True crabs often get divided into geographically based species such as fresh water crabs, land crabs and marine crabs.
Marine crabs dominate the West Coast, East Coast and Gulf Coasts. They can breathe underwater using gills, and as anyone who has done recreational crabbing, they are scavengers that eat most any bait thrown their way. Absent bait, their diet includes other benthic creatures such as consists of worms, clams, mussels and other invertebrates.
Some of those crabs live near shore a least part of he year and wind up on the beach. The crab pictures and identification tips presented here address these crab species.
Describing crabs always starts with a few basic facts such as they have ten legs with the first set of legs often described as pincers or claws. Marine crabs breathe underwater using gills. Marine crabs are scavengers. Their diet primarily consists of worms, clams, mussels, other crabs, and other invertebrates.
In the East, a family of crabs called swimming crabs get their name because of the presence of a pair of back flippers as legs that help them swim in their near shore environment. The Atlantic Blue Crab, pictured above, the most prominent swimming crab, is also the most commercially popular species.

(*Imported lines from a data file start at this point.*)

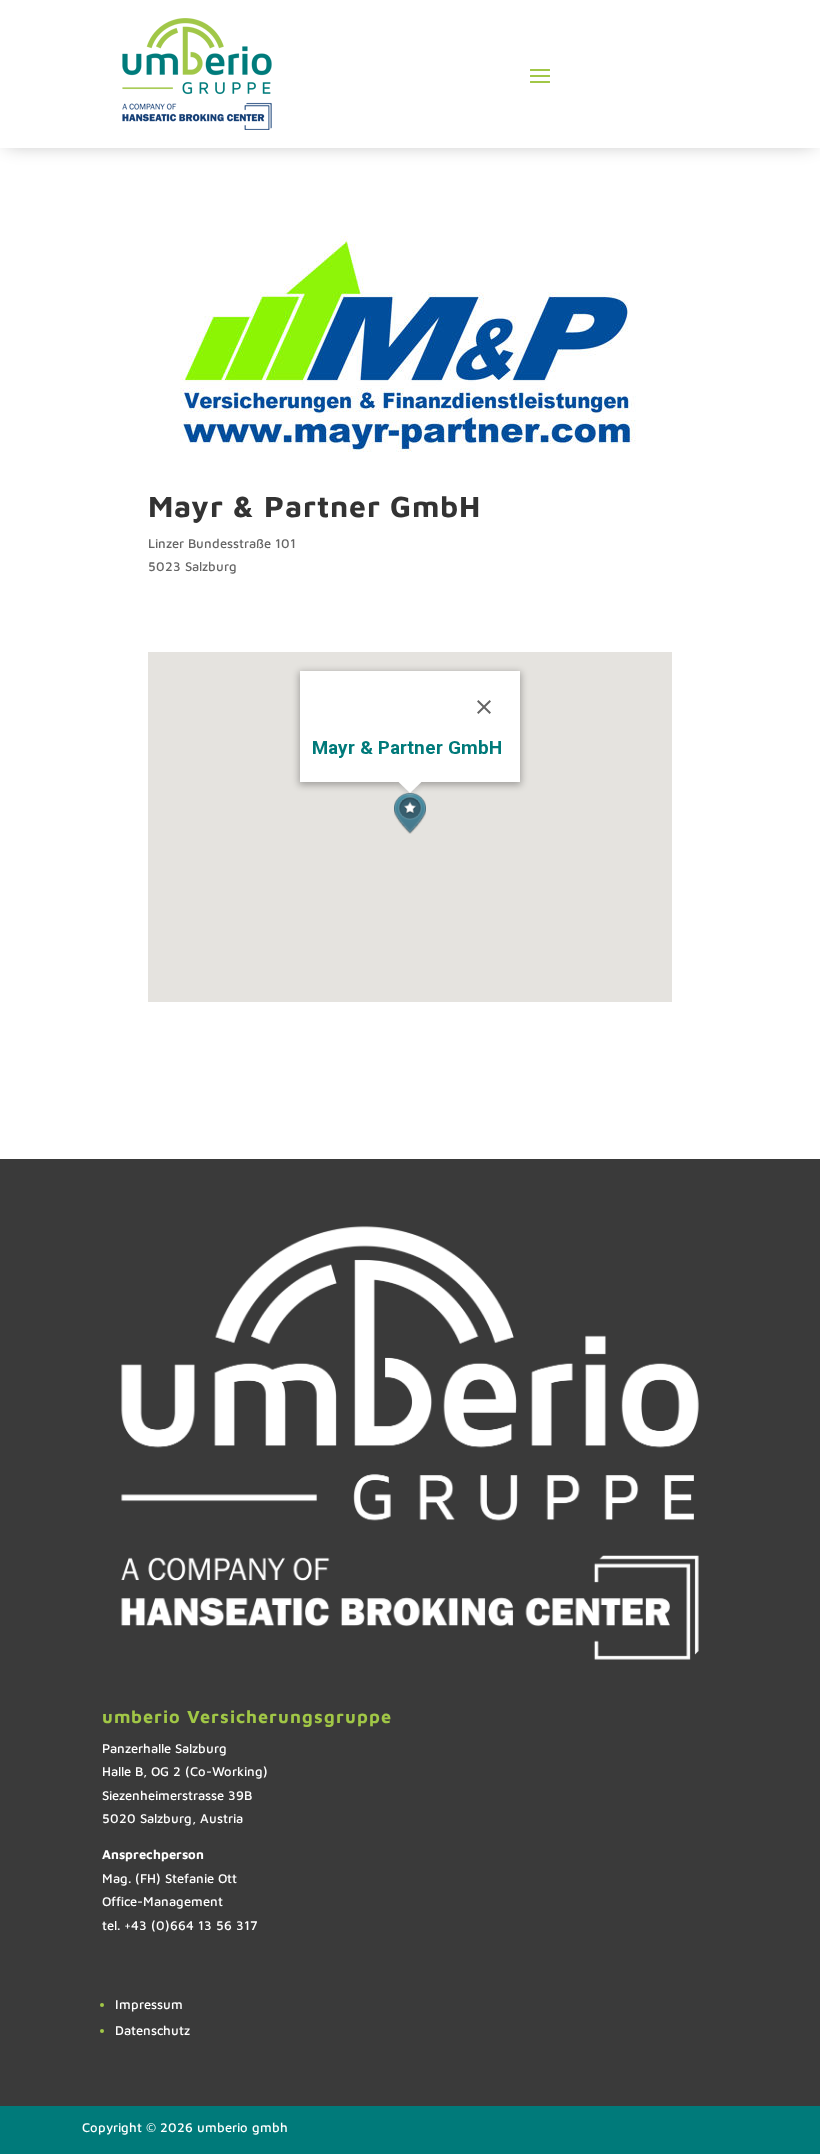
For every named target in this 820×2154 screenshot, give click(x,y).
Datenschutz (152, 2030)
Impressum (149, 2004)
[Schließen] (484, 707)
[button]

The blue on the claws stand out in many specimens.
Depending on the location along the Atlantic and Gulf Coast shoreline, they also are called the Chesapeake Blue Crab.
Speckled crabs also live along the Atlantic and Gulf Coasts. They grow smaller than the Blue Crabs and the picture highlights the speckles on the shell.
The colorful shell of the Lady Crab outmatches its relative the Speckled Crab. They are medium sized crabs that live near shore along the Atlantic and Gulf coast.
The swimming crab family also includes a species not very welcome on the East Coast, the European green crab (Carcinus maenas). This is a much smaller species native to the other side of the Atlantic pond. The crab is an effective predator, adept at opening bivalve shells, and has been blamed for harming the soft shell clam industry.
Rock Crabs

Nothing says crabs on the Coast like the Rock Crabs including the commercial king, the Dungeness Crab.
Even the formal name for Rock crabs (genus Cancer) personifies concept of crab for many people. They tend to grow smaller than the major commercial crabs such as the Atlantic Blue Crab and Pacific Dungeness. However, shell sizes of six inches in length make they commercially viable in many local market.
The common name rock refers to their preferred habitat, rocky shores on both coasts.
They are also hard shelled and the sawtoothed form of the shell as shown in the picture of the Pacific Rock crab, is a good field identification clue.
Seafood Watch reports that over the past few decades the Atlantic Rock Crab has been highly over harvested and undermanaged.
Fiddler Crabs and Ghost Crabs

Crab pictures might be incomplete with the fiddler crabs and ghost crabs. SAndy beaches are their preferred habitats, making them highly visible to people on a beach holiday. The Atlantic Ghost Crab represents the genera i the United States. Dark eyes on a small light colored body catch the eye as they scamper above the tide line.
Interestingly enough, fiddler crabs are also an primarily East Coast species. Recently a second fiddler crab species has been identified on the West Coast in Southern California.
Fourteen different species have been documented along the East and Gulf Costs. species of fiddler crab to be found along the Pacific coast of the USA. In contrast, 14 species are found on the Atlantic and Gulf of Mexico.
The single large claw of the male is the key identification clue.
Crab Pictures: Kelp and Spider Crabs

Many areas of the Atlantic Coast host the Common Spider Crab, also called the the Portly Spider Crab. One look at the spikes on the shell makes it very easy to identify. Males can have shells that reach six inches in length. The long legs give it the spider moniker.
Best known of the spider crabs is the monster Japanese spider crab. The legs can exend up to eighteen feet in length.
Smaller and less conspicuous members of the family, the Kelp crabs survive on the kelp forests. They can often be found in the intercoastal zones along the Pacific Coast that host kelp forests. They don’t grow very big. Males might have a shell less than four inches in length. Females are smaller.
Crab Pictures: Marsh and Mangrove Crabs

Marsh and Mangrove crabs are small crabs with square bodies that inhabit near shore areas of the East Coast and Gulf Coast.
As the name suggests the Mangrove Tree crab, pictured, limits it habitat to Mangroves of Florida and is the least ranging of the two species. It’s an omnivore that often feeds on Mangrove leaves. As the picture highlights, you can often find it walking on the tree trunk.
The marsh crabs, also small shelled has, range in color from light brown to olive green. Its small size means it limits its range to shallow waters of bays and marshes along the coast.
Shore Crabs

The last of the crab pictures present shore crabs. They are mostly a West Coast group and as the common name suggests, they live along rocky coastal areas. As the picture of the Striped shore crab shows, looking between the corner of two rocks along the beach often produces one.